In the data source there was only segments created by KIS at first and everything worked fine.

The data ingested by KIS is mostly linear but sometimes we get new events in the past. In this instance KIS was properly allocating new shard with time interval in the past and the shard was being published by the overlord, coordinator would pick it up. Everything worked smoothly although there were many shards created for each segment interval.

To mitigate the problem with many shards we have reingested the data with the simple indexer tasks e.g:


{

"type": "index",

"spec": {

"dataSchema": {

"dataSource": "foo",

"parser": {

"type": "string",

"parseSpec": {

"format": "json",

"timestampSpec": {

"column": "timestamp",

"format": "auto"

},

"dimensionsSpec": {

"dimensions": [],

"dimensionExclusions": [],

"spatialDimensions": []

}

}

},

"metricsSpec": [

{

"type": "count",

"name": "rows"

}

],

"granularitySpec": {

"type": "uniform",

"segmentGranularity": "DAY",

"queryGranularity": "NONE",

"intervals": ["2017-05-01T00:00:00.000Z/2017-05-12T00:00:00.000Z"]

}

},

"ioConfig": {

"type": "index",

"firehose": {

"type": "ingestSegment",

"dataSource": "foo",

"interval": "2017-05-01T00:00:00.000Z/2017-05-12T00:00:00.000Z"

},

"appendToExisting": false,

"skipFirehoseCaching": false

},

"tuningConfig": {

"type": "index",

"targetPartitionSize": 5000000,

"maxRowsInMemory": 75000,

"buildV9Directly": true,

"forceExtendableShardSpecs": true,

"reportParseExceptions": true

}

}

}

The old segments (2017-05-01/2017-05-20) was reingested and now instead of hundreds shards per segments we have nice and new 1 partition segments.
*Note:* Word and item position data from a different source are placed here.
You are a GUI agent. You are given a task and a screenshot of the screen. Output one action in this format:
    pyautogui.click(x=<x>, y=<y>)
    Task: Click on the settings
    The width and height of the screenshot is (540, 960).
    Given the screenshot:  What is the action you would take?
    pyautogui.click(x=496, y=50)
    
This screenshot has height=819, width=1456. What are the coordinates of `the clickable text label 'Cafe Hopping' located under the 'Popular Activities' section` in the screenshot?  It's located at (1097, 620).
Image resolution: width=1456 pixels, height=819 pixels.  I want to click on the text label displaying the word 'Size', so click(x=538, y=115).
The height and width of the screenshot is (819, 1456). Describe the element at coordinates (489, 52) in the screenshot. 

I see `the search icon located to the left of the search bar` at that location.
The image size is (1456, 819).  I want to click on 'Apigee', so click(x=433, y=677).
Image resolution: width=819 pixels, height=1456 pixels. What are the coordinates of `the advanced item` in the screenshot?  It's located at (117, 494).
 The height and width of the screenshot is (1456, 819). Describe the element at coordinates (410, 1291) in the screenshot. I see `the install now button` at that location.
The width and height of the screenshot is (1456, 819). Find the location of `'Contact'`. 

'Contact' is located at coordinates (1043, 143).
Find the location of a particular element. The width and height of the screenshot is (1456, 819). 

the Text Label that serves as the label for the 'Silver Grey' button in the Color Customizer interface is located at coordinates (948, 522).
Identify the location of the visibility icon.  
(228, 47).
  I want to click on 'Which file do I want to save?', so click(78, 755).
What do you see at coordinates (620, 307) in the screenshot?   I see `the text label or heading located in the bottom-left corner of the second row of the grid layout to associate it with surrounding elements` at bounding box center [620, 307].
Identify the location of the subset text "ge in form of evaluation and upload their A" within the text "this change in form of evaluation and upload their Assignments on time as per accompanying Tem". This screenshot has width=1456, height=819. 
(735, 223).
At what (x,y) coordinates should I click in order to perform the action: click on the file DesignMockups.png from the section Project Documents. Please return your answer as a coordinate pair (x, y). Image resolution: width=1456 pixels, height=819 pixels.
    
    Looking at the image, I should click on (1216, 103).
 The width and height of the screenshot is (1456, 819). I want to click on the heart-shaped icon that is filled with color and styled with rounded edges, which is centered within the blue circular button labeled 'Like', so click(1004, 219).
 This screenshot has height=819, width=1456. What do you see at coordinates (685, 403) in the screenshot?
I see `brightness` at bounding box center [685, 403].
Everything was fine until the Kafka Indexing Service started running again.

The problem is that everytime KIS is publishing new shard allocated in the time interval that the above index task has reingested segments the following happens:

The overlord allows the new shard to be created, then when the shard is ready overlord publishes it BUT sets used=0 in metadata for the new segment entry in druid_segments instead of used=1.

The effect is that the KIS task waits for the coordinator handoff, but the coordinator does not see the new shard because used=0. Hence the KIS task waits forever.

If I go to SQL console and do update druid_segments set used=1 where id='ID_OF_THE_NEW_SEGMENT_SHARD' the coordinator handoffs the new shard, KIS task ends and everything gets back to normal.

But WHY is the overlord publishing this new shard with used=0 in metadata?

Is this a bug or a feature that can be somehow disabled/changed from overlord settings?

It sounds like you’re hitting https://github.com/druid-io/druid/pull/4257 – you should be OK if you pull that patch back. The fix’ll be part of 0.10.1.

Great, that was it. I’ve applied the patch to 0.10.0 branch and recompiled it, now the segments are published correctly. Thanks a lot!!!